How to complete this task: Once you reach the line holding "How do I perform: Click the Gambling", write out that line and every later one exactly, ending with the last line of the data; write nothing else.
Segment Start: Source data
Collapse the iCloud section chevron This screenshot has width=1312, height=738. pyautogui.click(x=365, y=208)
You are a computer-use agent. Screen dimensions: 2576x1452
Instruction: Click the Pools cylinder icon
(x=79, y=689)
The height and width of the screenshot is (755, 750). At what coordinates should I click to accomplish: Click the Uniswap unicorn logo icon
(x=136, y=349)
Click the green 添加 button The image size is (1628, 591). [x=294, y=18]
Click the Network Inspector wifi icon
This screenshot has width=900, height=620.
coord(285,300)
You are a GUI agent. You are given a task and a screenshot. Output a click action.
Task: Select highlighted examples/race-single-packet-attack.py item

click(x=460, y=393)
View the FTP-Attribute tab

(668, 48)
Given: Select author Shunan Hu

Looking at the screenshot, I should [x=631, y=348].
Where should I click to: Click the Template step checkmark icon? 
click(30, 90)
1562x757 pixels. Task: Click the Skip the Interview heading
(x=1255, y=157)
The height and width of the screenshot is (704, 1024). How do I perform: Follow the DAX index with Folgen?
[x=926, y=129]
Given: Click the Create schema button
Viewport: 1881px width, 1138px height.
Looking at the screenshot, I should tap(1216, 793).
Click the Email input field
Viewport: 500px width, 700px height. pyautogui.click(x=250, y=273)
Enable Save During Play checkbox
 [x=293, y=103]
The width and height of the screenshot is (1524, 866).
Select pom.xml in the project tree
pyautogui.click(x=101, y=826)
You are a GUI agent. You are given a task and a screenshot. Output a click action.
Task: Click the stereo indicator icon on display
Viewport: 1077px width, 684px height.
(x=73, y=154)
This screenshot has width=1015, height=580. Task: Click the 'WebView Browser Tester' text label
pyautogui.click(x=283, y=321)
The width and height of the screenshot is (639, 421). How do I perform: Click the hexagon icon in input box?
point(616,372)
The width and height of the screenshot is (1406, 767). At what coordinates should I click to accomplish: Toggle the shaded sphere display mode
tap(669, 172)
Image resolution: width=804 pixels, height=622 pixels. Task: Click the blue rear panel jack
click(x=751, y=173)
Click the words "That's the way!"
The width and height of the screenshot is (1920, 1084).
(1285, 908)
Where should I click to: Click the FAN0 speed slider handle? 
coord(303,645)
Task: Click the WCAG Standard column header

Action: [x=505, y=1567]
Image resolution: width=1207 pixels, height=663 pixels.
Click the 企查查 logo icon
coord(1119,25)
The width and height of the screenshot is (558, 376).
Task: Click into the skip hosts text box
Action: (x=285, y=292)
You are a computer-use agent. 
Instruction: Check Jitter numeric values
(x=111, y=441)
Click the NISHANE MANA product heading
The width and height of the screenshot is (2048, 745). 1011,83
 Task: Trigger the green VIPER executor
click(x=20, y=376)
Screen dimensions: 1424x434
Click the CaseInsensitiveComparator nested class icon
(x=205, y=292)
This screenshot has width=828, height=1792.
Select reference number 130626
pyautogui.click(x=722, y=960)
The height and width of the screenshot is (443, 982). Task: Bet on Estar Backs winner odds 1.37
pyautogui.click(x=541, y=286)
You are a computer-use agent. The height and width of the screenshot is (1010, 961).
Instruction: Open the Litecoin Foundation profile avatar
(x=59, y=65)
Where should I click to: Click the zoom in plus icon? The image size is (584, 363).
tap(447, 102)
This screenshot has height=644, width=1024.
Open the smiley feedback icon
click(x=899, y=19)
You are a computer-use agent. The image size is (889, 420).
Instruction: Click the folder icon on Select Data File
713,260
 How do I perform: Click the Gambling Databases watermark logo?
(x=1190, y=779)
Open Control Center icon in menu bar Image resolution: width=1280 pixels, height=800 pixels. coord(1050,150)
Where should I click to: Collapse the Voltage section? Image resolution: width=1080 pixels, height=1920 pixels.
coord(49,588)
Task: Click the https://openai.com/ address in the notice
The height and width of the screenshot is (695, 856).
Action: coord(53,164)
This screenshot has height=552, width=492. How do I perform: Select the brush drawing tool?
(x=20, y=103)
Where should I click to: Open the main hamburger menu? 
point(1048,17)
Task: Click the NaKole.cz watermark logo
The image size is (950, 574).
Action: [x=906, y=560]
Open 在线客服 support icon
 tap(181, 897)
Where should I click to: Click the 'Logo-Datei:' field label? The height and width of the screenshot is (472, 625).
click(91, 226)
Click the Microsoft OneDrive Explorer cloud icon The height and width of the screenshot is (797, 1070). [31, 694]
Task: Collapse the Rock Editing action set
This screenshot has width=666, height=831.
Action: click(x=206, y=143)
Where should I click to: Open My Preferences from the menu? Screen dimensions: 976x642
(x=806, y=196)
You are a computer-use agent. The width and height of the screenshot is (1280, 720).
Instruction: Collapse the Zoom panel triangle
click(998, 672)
Segment End: Source data
Answer space:
 How do I perform: Click the Gambling Databases watermark logo?
(x=1190, y=779)
Open Control Center icon in menu bar Image resolution: width=1280 pixels, height=800 pixels. coord(1050,150)
Where should I click to: Collapse the Voltage section? Image resolution: width=1080 pixels, height=1920 pixels.
coord(49,588)
Task: Click the https://openai.com/ address in the notice
The height and width of the screenshot is (695, 856).
Action: coord(53,164)
This screenshot has height=552, width=492. How do I perform: Select the brush drawing tool?
(x=20, y=103)
Where should I click to: Open the main hamburger menu? 
point(1048,17)
Task: Click the NaKole.cz watermark logo
The image size is (950, 574).
Action: [x=906, y=560]
Open 在线客服 support icon
 tap(181, 897)
Where should I click to: Click the 'Logo-Datei:' field label? The height and width of the screenshot is (472, 625).
click(91, 226)
Click the Microsoft OneDrive Explorer cloud icon The height and width of the screenshot is (797, 1070). [31, 694]
Task: Collapse the Rock Editing action set
This screenshot has width=666, height=831.
Action: click(x=206, y=143)
Where should I click to: Open My Preferences from the menu? Screen dimensions: 976x642
(x=806, y=196)
You are a computer-use agent. The width and height of the screenshot is (1280, 720).
Instruction: Collapse the Zoom panel triangle
click(998, 672)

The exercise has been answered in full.